AAU Task Force on Acquisition and Distribution of Foreign Language and Area Studies Materials


CHARGE

This task force will be made up of librarians, area studies center directors and scholars, and government relations officers. It will be asked to develop a four-part strategy for increasing acquisitions of foreign materials and expanding access to them:

Background: Many libraries are facing sharp reductions in their acquisitions of foreign materials due primarily to three developments: (1) the dollar has dropped more than 40% on world currency markets over the last three years; (2) the rising cost of all materials has forced libraries to reduce expenditures on foreign books and materials, and (3) political developments abroad have played havoc with collection strategies--for example, the loss of state subsidies in Eastern Europe has meant that journals formerly obtained through exchange agreements must now be purchased at Western European prices.

The combination of rising serial prices and the increasing need to maintain collections that reflect the rapid and profound political, social, and economic changes throughout the world calls for new cooperative ventures to strengthen our foreign language and area studies centers and expand the access of scholars to them.

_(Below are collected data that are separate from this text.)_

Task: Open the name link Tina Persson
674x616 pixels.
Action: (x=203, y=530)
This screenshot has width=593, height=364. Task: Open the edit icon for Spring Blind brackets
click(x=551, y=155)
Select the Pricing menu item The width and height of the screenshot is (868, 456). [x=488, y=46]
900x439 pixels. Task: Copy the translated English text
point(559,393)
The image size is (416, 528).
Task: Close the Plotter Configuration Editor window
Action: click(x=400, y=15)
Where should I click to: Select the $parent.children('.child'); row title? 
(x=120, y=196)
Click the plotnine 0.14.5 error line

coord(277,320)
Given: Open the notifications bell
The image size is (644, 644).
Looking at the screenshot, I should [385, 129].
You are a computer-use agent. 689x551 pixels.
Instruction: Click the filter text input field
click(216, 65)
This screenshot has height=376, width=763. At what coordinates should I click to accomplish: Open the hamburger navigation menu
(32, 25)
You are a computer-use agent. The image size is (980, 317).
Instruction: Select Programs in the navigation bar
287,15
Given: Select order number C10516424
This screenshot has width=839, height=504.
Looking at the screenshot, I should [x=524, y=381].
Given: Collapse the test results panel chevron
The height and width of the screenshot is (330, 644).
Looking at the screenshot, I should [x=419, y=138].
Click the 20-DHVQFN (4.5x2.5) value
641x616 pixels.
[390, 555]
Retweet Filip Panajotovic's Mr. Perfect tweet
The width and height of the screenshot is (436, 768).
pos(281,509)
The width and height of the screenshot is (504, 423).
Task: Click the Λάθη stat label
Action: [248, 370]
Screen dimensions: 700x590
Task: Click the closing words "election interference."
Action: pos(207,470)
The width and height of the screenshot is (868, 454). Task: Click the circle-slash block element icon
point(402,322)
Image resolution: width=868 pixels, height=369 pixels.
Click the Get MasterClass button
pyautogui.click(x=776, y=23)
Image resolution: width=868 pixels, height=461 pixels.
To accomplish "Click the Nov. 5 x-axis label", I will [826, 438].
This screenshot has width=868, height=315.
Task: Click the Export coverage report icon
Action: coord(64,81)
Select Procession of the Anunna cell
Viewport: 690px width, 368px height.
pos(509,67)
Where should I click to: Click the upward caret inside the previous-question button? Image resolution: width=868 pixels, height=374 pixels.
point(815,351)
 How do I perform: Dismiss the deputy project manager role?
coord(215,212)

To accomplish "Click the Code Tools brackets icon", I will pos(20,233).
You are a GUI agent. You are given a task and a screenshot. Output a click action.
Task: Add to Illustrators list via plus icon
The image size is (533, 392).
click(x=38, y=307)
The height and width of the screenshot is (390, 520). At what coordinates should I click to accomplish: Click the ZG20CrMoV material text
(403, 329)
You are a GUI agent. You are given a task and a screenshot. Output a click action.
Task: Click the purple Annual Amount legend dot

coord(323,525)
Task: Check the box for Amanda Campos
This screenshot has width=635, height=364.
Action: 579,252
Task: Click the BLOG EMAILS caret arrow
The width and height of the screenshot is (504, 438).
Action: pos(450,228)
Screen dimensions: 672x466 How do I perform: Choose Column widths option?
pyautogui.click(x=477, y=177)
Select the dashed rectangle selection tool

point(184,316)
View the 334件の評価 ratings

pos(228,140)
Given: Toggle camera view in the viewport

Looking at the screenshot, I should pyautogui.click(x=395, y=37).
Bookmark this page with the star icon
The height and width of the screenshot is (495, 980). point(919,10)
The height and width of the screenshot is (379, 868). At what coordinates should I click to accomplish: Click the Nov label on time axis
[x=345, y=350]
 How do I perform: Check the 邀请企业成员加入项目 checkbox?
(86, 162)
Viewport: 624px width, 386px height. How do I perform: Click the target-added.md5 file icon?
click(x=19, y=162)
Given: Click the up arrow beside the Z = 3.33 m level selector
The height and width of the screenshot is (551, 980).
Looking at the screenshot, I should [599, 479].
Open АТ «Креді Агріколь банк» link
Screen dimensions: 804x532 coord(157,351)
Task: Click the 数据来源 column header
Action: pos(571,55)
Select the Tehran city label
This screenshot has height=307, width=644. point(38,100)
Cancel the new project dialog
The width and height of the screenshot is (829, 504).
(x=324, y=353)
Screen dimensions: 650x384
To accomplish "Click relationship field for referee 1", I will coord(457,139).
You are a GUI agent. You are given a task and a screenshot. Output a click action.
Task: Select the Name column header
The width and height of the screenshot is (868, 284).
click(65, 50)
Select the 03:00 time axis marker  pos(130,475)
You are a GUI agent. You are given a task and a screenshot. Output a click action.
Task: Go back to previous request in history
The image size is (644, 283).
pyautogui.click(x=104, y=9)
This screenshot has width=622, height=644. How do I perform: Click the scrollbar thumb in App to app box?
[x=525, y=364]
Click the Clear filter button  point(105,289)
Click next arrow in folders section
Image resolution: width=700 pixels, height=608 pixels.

ARL is conducting a study funded by the Mellon Foundation to assess what appears to be an inverse relationship between decline in U.S. acquisitions of foreign materials and the explosion in global knowledge. This study should help provide a rational basis for setting acquisition targets as part of a comprehensive national collection and dissemination plan covering the 10 world areas.

Title VI of the Higher Education Act provides a locus for federal funding. Title VI's foreign periodical acquisitions program was first funded in FY 1992 at $500,000. The program is likely to have its authorization ceiling substantially increased and its scope expanded from foreign periodicals to foreign research materials during this year's HEA reauthorization.

Development of procedures for the collection and distribution of foreign periodicals could provide models for more general resource sharing plans.